Prof. Scott E. Denmark et al. at the University of Illinois used three-dimensional molecular structures to enable machine learning to predict selectivity in asymmetric catalysis in 2019.[1] Later in 2022, they succeeded in developing a catalyst that exhibited high asymmetric yield using this workflow. This time, they not only used this workflow as it is, but they also made an innovation by using “voting”.
“High-Level Data Fusion Enables the Chemoinformatically Guided Discovery of Chiral Disulfonimide Catalysts for Atropselective Iodination of 2-Amino-6-arylpyridines.”
Rose, B. T.; Timmerman, J. C.; Bawel, S. A.; Chin, S.; Zhang, H.; Denmark, S. E.

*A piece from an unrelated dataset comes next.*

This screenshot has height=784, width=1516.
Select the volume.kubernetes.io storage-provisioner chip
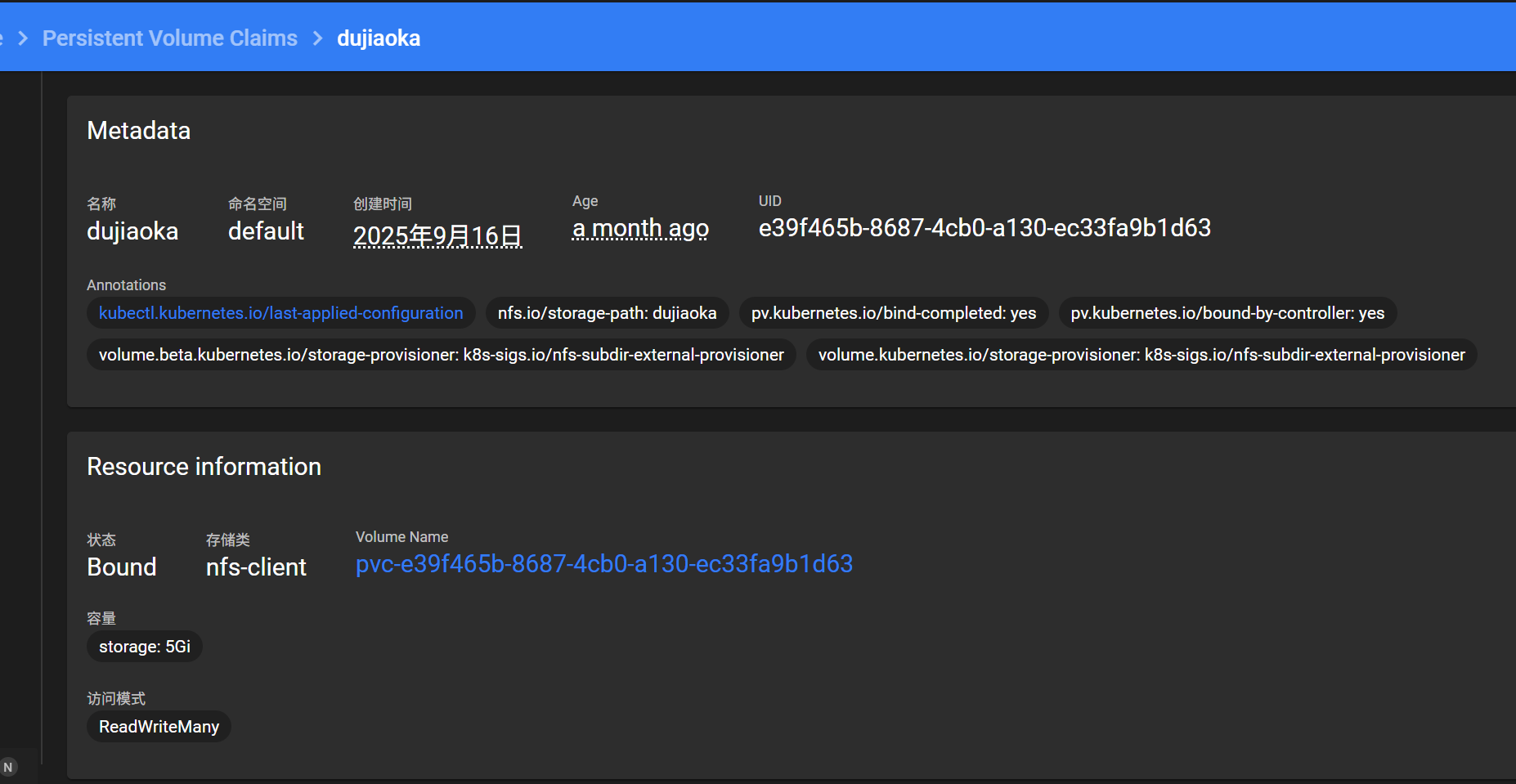(x=1141, y=355)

J. Am. Chem. Soc. 2022, 144 (50), 22950-22964. DOI: 10.1021/jacs.2c08820
Overview
They used the machine learning workflow[1] to find an optimal catalyst 3d in an attempt to develop a new reaction for the asymmetric synthesis of atrope isomer 2 resulting from the iodination of phenylpyridine 1 (Fig. 1, top). The reason for working on the development of this reaction was that there was a drug discovery demand for the reaction, yet there was no effective means of achieving it.
The related enantioselective bromination reaction had been developed by Miller and Akiyama et al. (Fig. 1, bottom). The Akiyama chiral phosphoric acid catalyst had given good results in a previous study by Denmark et al. So initially they tested the phosphoric acid catalyst but they found that enantiomeric ratio (er) was higher with sulfonimide 3a than with phosphoric acid (Fig. 2). As the enantioselectivity was not further improved in the condition optimization, and the enantioselectivity was not satisfactory for some substrates, they started the machine learning workflow described above to identify a catalyst with higher selectivity and versatility.
Method
The following flow was used:
- Generate a Core of catalyst structures (using MM and DFT calculations): select binaphthyl 3 and hydrogenated binaphthyl 4
- Generate 1478 virtual catalyst libraries from 739 substituents (using ccheminfolib and python)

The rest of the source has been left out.